Çocukken yaşadığımız ortam ve anne–babamızla kurduğumuz ilişki, bir süre sonra yaşantımızın normali haline gelir ve gelecekteki iş hayatımızı, sosyal yaşamımızı, kuracağımız romantik ilişkilerin kalitesini belirler. Çocukluk yaşantısında güvenli, stabil bir ortamda büyümüş ve koşulsuz sevgi görmüş biri, ileride kendi ilişkisinde de güvenli ve stabil bir ortam arayacaktır. Bunun zıttı olarak, çocukluk yaşantısında istikrarsız sevgi görmüş ya da koşullu sevilmiş biri ise, gelecekte yaşayacağı ilişkilerde istikrarsızlığı normal kabul edecektir. Her insanın, güvenli bir sevgi ortamında yaşamaya hakkı ve buna ihtiyacı vardır.
İstikrarsız Sevgi
Çocuk için istikrarsız sevgiye maruz kalmak, uzun vadede son derece zarar verici olabilir. İstikrarsız sevgi ortamı, sürekli depremler yaşanan hasarlı bir binada yaşamaya çalışmak gibidir. Tehlikenin ne zaman geleceği belli değildir ve asla güvende hissedemezsiniz.
İstikrarsız ortamda büyüyen bir çocuk da böyle güvensiz bir binada yaşıyor gibidir. Anne–babasından istikrarlı bir sevgi göremez, öfke patlamalarına maruz kalır, koşullu olarak sevildiğinden stabil bir sevgi alamaz. Kendini tehdit altında ve güvensiz hisseder.
Çocuk, her ne olursa olsun sevildiğini ve güvende olduğunu bilmelidir.

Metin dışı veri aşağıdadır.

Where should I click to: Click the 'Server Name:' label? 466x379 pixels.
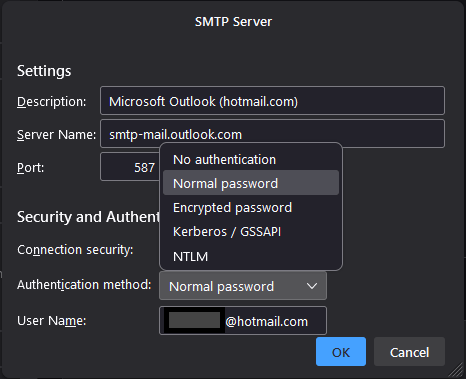point(56,135)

Sevgi ve güven duygusu, ebeveyn çocuk ilişkisinde sabit olmalıdır.
Çocuğa gösterilen sevgi durumdan duruma değiştiğinde, çocuk bunu kendine açıklayamaz ve bu durum çocukta özgüven problemleri, çevreye karşı güvensizlik, öfke ve dengesiz duygu durumuna sebep olur. Bir yetişkin olduğunda bile kişi, yaşadığı romantik ilişkilerde, iş hayatında ya da sosyal yaşamında bir stabilite ortaya koyamaz. İstikrarsızlık, başka bir deyişle istikrarsızlık şeması, borderline ve narsistik kişilik örüntülerinin de temelini oluşturur.

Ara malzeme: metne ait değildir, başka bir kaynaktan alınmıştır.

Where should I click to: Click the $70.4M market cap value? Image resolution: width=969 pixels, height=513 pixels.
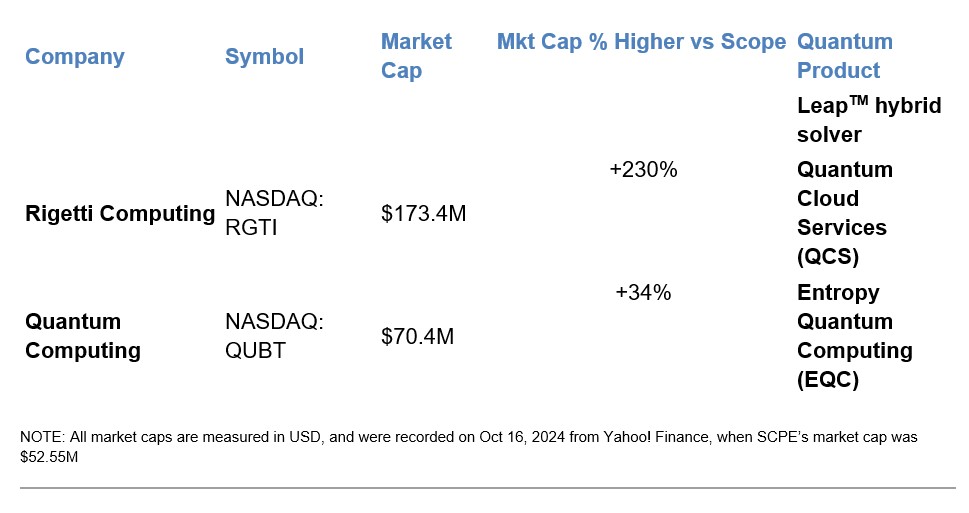click(x=418, y=336)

Çocuk, ne olursa olsun sevildiğini ve anne–babasının yanında güvende olduğunu hissetmelidir.
Koşulsuz Sevgi
Çocuğun koşulsuz olarak sevilmesi, her davranışının onaylanacağı anlamına mı gelmektedir?

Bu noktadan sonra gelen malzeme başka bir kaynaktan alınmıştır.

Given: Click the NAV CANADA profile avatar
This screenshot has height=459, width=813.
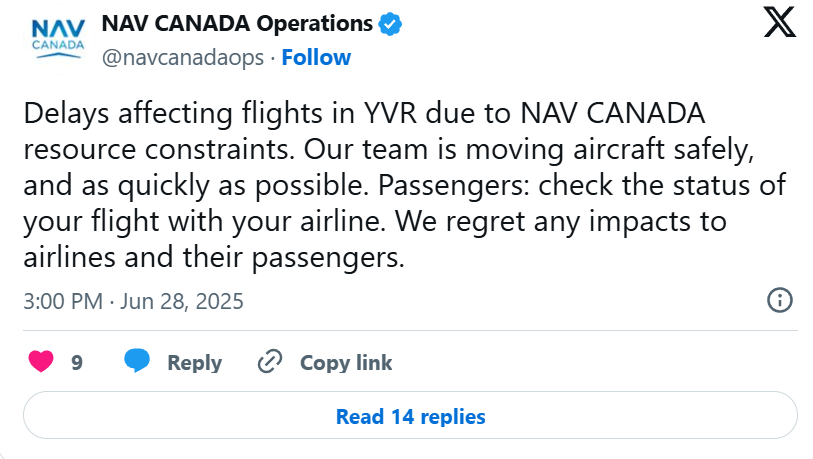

Elbette “Hayır”. Bu noktada, “koşulsuz sevgi” ve “koşulsuz onay” kavramlarını birbirinden ayırmak gerekir. Çocuğa koşulsuz sevgi verilmesi, onun her davranışının onaylanacağı anlamına gelmez. Çocuğa, istenmeyen bir davranış sergilediği bir durumda hatasının nerede olduğu, yaşına uygun bir şekilde açıklanmalı ve abartılı olmayan ödül ve ceza metotlarından yararlanılmalıdır. (Ağırlıklı olarak ödül metodu tercih edilmektedir.) Burada önemli olan nokta, bütün bunlar yapılırken çocuğa gösterilen sevgi ve güven duygusundan bir kayıp olmamasıdır. Çocuğun, belli bir yaşa kadar anne–babasına bağımlı olduğu ve onlara ihtiyaç duyduğu unutulmamalıdır. Bir çocuğun anne–babasının sevgisini kaybettiğini ya da ona hiçbir zaman sahip olamadığını hissetmesi, onun omuzlarına yüklenen büyük bir yüktür.
Güçlü Temel
Hayatta karşımıza çıkan krizleri birer deprem gibi düşünürsek, çocukluk yaşantıları da içinde yaşadığımız binanın temelidir. Zemin ne kadar güçlüyse ve binanın temeli ne kadar sağlamsa, krizlerden de o kadar az hasar alacağımız unutulmamalıdır.